But what about suffering? Can personal suffering or counts of individual torment ever manage to wake us from a self-imposed state of slumber? It’s shocking that to this day, there hasn’t been a single editorial piece any leading publication has carried out about the brazen abuse of human rights that one man- Mohammad Aamir Khan- had to bear. In an age where often being a muslim and that too, being held in captivity is enough to warrant a documentary movie idea, it baffles the newspaper reading Indian that not a single legal eagle or virtuous keeper of human rights has vented angst against the harassment that a certain Mohammad Aamir Khan had to bear. That too on account of a great miscarriage of justice.
In case some of you are wondering if he, Mohammad Aamir Khan was a ‘has-been’ then it is incorrect. At 32, he is a hail and hearty youth who is once again beginning to focus on personal and professional life matters that 14 years of captivity stole from him. What is also wrong, is to misconceive that he had been related to any terror plot, perhaps a brazen erroneous notion that might have led to his arrest by the Delhi Police for 14 long years. But we don’t yet know for sure. And we may never will in the times to come.
So why was Mohammad Aamir Khan picked up when he was just an 18-year-old perhaps perturbed by the same everyday issues that bother a youth; what next to pursue in academic interests, which discotheques to frequent with friends, how to balance academic and sporting interests!
Instead, it took an onerous battle by the revered National Human Rights Commission to up the ante in the release of this Delhi-based man who, without any base or evidence of alleged involvement in any crime whatsoever was held captive for 14 long years by Delhi Police. But you feel extending regard for publications like The Hindu who bothered to publish a quarter of a page long article in relation to Mohammad Aamir Khan’s captivity.

(Stored data)

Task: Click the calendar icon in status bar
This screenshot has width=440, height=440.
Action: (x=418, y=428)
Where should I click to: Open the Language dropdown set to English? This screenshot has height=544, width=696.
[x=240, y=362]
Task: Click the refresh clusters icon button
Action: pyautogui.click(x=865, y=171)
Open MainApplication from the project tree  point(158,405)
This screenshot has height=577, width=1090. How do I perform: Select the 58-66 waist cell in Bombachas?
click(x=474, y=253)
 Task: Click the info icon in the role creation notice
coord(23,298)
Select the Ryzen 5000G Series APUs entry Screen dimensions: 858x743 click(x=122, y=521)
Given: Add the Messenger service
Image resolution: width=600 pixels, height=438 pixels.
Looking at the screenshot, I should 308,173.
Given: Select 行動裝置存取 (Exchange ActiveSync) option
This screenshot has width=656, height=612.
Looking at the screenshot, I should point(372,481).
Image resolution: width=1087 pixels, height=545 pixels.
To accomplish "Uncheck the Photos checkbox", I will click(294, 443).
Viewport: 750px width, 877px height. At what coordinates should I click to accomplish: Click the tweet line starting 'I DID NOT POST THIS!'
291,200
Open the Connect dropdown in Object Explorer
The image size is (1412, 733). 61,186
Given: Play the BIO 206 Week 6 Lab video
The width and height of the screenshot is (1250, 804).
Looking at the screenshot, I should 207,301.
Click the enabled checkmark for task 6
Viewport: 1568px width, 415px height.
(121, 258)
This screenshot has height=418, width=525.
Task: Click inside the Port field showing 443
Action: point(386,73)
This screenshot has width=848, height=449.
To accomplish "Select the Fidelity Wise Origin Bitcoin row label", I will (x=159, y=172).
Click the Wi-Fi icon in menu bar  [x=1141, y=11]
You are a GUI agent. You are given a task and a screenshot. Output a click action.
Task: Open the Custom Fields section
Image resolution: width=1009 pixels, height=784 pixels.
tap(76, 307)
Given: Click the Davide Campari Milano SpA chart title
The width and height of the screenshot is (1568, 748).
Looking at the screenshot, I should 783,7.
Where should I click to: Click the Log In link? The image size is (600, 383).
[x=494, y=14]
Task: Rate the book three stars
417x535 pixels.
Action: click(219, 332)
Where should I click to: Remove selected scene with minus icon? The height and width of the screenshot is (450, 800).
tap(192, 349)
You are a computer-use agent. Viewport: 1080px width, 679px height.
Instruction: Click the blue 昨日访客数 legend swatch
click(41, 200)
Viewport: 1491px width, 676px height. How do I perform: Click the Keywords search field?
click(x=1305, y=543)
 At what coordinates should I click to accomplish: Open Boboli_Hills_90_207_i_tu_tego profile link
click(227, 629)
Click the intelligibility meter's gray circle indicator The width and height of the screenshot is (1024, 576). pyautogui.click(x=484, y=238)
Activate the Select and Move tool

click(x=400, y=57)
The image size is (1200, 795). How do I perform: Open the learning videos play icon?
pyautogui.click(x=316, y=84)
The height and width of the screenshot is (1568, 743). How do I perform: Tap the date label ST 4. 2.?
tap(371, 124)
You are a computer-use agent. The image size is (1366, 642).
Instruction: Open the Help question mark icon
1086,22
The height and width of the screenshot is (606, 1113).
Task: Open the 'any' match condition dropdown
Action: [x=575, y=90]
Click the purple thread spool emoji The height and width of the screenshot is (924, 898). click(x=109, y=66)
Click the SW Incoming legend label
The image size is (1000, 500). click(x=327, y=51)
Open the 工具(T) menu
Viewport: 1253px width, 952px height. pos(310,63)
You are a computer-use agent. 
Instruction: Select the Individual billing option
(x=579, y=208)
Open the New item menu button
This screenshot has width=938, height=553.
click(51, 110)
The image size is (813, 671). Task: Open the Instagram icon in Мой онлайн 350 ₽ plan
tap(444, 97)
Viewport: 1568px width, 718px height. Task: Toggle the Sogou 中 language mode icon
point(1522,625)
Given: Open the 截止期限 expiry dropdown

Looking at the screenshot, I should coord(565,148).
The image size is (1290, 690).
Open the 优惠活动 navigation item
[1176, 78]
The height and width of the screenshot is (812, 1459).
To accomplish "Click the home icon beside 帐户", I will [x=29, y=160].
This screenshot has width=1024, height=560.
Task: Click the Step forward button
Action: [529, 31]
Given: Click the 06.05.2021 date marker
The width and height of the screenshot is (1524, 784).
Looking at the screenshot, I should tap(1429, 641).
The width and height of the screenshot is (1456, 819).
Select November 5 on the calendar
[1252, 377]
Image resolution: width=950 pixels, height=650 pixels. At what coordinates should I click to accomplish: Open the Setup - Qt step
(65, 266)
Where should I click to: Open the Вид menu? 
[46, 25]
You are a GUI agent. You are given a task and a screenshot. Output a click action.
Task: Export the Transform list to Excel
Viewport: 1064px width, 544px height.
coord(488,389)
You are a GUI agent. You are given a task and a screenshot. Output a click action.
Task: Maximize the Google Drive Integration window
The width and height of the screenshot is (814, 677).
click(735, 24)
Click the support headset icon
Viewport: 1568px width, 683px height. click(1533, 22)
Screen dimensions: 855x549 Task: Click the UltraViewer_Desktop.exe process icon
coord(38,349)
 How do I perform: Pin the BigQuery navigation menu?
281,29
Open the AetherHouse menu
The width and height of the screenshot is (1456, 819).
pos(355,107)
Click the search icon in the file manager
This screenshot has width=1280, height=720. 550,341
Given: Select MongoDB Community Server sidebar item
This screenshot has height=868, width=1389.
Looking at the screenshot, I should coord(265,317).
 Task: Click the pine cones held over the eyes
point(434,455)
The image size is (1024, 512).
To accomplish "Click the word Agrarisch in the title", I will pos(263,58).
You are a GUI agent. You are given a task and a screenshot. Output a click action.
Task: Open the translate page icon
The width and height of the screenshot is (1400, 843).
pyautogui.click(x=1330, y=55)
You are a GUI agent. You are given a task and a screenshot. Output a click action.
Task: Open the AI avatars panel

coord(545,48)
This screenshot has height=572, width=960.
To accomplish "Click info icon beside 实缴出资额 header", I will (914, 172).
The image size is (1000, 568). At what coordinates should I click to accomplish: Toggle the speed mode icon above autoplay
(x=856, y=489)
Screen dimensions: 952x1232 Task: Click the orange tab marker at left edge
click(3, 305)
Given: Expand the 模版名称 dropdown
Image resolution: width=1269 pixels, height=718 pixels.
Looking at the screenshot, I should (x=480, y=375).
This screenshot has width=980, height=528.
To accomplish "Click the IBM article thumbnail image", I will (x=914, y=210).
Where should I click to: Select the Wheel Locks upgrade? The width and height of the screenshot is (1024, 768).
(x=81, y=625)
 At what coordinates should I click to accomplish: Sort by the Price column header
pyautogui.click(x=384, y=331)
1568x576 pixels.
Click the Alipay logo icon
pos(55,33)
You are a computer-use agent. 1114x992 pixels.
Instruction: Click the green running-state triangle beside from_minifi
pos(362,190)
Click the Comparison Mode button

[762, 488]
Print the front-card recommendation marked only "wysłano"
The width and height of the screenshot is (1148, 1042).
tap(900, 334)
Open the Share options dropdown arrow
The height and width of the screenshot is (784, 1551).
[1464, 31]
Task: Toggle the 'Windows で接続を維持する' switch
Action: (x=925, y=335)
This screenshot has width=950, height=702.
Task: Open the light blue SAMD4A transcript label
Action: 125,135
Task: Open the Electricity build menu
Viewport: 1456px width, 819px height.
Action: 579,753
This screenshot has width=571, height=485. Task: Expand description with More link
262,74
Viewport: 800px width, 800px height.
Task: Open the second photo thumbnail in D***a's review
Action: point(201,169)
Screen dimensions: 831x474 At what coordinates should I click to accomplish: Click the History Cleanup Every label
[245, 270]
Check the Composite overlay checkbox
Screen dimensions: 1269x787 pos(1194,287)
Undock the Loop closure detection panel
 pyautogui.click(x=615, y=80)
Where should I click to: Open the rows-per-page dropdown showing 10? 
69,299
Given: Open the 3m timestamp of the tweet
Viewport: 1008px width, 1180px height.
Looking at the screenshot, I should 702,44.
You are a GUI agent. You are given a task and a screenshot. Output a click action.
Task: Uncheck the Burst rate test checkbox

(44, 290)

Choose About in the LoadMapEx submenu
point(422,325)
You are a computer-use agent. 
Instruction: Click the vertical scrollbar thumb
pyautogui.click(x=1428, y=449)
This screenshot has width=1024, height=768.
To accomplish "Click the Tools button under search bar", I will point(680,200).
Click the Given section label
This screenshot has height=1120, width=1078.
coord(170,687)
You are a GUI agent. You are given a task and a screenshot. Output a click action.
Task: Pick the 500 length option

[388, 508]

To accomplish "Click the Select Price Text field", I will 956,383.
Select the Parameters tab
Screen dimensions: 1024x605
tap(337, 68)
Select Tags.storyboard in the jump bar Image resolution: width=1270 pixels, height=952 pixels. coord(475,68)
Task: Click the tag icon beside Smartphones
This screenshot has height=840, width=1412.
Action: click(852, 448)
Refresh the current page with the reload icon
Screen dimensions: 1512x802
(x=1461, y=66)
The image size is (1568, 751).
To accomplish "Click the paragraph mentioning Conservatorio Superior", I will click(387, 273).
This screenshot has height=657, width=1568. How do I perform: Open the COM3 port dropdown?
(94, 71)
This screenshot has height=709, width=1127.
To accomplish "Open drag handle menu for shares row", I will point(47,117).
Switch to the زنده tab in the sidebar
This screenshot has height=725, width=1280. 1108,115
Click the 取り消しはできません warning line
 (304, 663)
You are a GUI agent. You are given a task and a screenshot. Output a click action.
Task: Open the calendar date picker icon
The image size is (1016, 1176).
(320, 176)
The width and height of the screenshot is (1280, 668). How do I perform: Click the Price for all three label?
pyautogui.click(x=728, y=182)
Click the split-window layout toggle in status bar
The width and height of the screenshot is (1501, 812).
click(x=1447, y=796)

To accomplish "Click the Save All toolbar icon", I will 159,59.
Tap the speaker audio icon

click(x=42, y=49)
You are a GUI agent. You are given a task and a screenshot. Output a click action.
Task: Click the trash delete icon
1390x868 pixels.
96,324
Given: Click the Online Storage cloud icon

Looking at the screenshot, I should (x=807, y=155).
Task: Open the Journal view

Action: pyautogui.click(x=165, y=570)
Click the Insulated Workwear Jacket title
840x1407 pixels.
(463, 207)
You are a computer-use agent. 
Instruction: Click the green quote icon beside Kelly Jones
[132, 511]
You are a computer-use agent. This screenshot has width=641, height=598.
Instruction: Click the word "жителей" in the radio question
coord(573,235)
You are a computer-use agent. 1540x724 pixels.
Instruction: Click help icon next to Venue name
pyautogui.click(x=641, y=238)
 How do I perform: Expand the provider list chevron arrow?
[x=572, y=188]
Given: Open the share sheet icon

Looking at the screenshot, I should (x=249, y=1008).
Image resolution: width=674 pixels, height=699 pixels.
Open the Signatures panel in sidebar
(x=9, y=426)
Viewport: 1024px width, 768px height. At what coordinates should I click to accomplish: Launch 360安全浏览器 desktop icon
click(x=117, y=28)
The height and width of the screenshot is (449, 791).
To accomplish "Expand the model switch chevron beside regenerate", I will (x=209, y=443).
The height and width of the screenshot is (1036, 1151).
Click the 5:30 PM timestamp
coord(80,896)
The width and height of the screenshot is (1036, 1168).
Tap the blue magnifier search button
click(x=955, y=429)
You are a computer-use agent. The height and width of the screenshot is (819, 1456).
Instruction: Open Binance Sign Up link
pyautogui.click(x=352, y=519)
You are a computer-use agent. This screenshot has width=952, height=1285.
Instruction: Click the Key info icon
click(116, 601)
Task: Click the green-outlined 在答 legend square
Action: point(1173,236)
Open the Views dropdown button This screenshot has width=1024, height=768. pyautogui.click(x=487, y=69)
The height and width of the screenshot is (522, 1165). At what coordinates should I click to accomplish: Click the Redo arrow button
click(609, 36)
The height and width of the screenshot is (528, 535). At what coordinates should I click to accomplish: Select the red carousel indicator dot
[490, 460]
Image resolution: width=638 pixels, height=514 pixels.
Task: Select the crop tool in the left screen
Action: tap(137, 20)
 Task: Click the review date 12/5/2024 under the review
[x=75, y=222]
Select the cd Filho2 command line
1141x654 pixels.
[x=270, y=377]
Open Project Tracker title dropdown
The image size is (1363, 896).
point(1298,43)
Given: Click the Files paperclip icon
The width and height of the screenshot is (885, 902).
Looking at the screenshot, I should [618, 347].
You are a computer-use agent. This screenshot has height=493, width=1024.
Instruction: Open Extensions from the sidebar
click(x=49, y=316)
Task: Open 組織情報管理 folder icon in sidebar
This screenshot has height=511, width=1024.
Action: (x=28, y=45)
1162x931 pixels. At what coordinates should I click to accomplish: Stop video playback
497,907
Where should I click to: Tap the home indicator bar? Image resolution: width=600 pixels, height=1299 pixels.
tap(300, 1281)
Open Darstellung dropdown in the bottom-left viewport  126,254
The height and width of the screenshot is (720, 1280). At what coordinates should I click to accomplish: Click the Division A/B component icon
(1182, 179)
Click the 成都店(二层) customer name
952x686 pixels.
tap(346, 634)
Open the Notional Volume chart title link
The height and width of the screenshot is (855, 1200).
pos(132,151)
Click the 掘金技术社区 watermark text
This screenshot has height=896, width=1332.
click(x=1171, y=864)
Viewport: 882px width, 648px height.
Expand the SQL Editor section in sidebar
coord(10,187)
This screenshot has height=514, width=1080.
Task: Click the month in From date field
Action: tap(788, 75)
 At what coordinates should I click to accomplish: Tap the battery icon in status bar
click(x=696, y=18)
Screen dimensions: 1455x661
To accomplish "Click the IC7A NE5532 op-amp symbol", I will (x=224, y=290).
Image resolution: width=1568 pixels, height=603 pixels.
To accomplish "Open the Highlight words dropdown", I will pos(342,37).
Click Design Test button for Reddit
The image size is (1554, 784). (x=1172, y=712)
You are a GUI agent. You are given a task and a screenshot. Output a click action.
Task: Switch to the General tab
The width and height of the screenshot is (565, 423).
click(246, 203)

SHORT PROBLEM
Can you write out the passage on Mohammad Aamir Khan's captivity word for word, from "In case some" up to and including "times to come."? Use only the text for what comes next.

COMPLETE OUTPUT
In case some of you are wondering if he, Mohammad Aamir Khan was a ‘has-been’ then it is incorrect. At 32, he is a hail and hearty youth who is once again beginning to focus on personal and professional life matters that 14 years of captivity stole from him. What is also wrong, is to misconceive that he had been related to any terror plot, perhaps a brazen erroneous notion that might have led to his arrest by the Delhi Police for 14 long years. But we don’t yet know for sure. And we may never will in the times to come.